Texas A&M University has taken the next step toward offering Massive Open Online Courses to students and individuals around the world. The courses would be free to anyone with an Internet connection and could be offered as soon as September 2015.
If finalized, Texas A&M will offer MOOCs through edX, an online platform run by MIT and Harvard University that allows students to register for and virtually attend classes offered by universities around the world. A&M will be the third university in Texas to offer MOOCs through edX, joining the University of Texas at Austin and Rice University.
Walter Daugherity, senior lecturer in Texas A&M’s department of computer science and engineering and MOOC committee member, said the University is poised to begin the development of actual courses.
“The provost has just approved a recommendation from a selection committee that A&M join edX,” Daugherity said. “[There may be] a pilot over the next spring or summer and then have [the courses] ready for the general public by September 2015.”
Daugherity said MOOCs would serve to increase Texas A&M’s visibility and would allow the University to offer unique, quality courses to anyone in the world.
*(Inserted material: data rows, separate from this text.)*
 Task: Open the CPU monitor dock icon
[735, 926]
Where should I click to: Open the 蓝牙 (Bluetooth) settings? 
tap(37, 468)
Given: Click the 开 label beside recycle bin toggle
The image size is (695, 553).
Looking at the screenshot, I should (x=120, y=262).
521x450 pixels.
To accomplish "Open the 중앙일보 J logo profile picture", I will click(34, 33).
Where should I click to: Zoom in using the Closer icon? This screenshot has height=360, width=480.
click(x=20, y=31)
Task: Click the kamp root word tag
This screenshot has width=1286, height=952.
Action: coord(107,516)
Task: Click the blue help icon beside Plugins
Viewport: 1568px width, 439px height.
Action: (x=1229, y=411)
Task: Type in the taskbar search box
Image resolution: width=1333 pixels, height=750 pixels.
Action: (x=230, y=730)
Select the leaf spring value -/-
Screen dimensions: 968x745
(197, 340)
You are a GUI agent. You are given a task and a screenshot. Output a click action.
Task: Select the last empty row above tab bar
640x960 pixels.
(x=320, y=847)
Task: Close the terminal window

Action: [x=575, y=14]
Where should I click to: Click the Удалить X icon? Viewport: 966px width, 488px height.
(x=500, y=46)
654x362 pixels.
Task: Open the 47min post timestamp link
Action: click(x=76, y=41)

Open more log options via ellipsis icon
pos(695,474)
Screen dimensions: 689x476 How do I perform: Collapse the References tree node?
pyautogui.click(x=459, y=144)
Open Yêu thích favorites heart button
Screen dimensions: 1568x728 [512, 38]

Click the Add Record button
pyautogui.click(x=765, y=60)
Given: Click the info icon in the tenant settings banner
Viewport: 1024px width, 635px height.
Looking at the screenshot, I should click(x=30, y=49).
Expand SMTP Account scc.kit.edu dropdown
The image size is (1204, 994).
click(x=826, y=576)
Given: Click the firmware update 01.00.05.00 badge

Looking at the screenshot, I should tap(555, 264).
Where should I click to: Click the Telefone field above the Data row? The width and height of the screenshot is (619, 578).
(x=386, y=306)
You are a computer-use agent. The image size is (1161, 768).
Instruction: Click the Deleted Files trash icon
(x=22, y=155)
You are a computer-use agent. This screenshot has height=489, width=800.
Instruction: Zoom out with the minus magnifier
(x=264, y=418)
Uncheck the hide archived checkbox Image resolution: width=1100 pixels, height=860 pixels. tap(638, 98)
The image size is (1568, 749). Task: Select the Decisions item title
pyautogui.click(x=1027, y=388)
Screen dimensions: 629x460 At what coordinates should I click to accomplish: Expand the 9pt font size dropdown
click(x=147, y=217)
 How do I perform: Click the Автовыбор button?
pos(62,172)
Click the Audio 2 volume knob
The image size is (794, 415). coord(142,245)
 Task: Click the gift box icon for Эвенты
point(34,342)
“If there’s a course that A&M offers online to anybody in the world that is a really good version of the course for that subject, then that will attract people’s attention,” Daugherity said. “One example: professor Marlan Scully is the world’s leading expert on quantum optics, so if A&M and professor Scully decided to put a MOOC course up on quantum optics, then that might be the only MOOC in the world on that subject or one of a very small number from a leading expert in the world.”
For all their promise, MOOCs do have several disadvantages. Low course completion and cost are often cited by critics of MOOCs, but Daugherity said recent technological advancements have made MOOC’s more attractive financially.
“20 years ago or even 10 years ago it would be difficult to afford the equipment and the internet bandwidth to support 10,000 simultaneous logins, as students who tried to register online 10 years ago can attest,” Daugherity said. “That’s now feasible [today] at an affordable price.”
University of Texas professor Margaret Myers teaches the MOOC “Linear Algebra – Foundations and Frontiers,” one of nine offered by UT this semester. She said the audience of her MOOC turned out to be much different from the anticipated audience. Most of the people involved already had undergraduate degrees, and 60 percent were over 45 years old, a far cry from the original target population of college and high school students.
Though many enrollees do not complete the MOOC, Myers said many people sign up just to see what the course is about.
“It’s like going to the library and picking up a book,” Myers said. “You don’t necessarily read it from the front cover to the back cover, you might just glance through it just to see what’s in it and not really have the intent of reading the entire book.”
Senior civil engineering major David Florence said a limiting factor of MOOCs could be their lack of human interaction.
“It sounds like a good idea overall but I don’t believe that provides enough human interaction,” Florence said. “I can see it applying to something like history or English or something that you’re expecting to be reading intensive, but if it were to be a technical course like mathematics or computer science, I don’t foresee it being a very effective program.”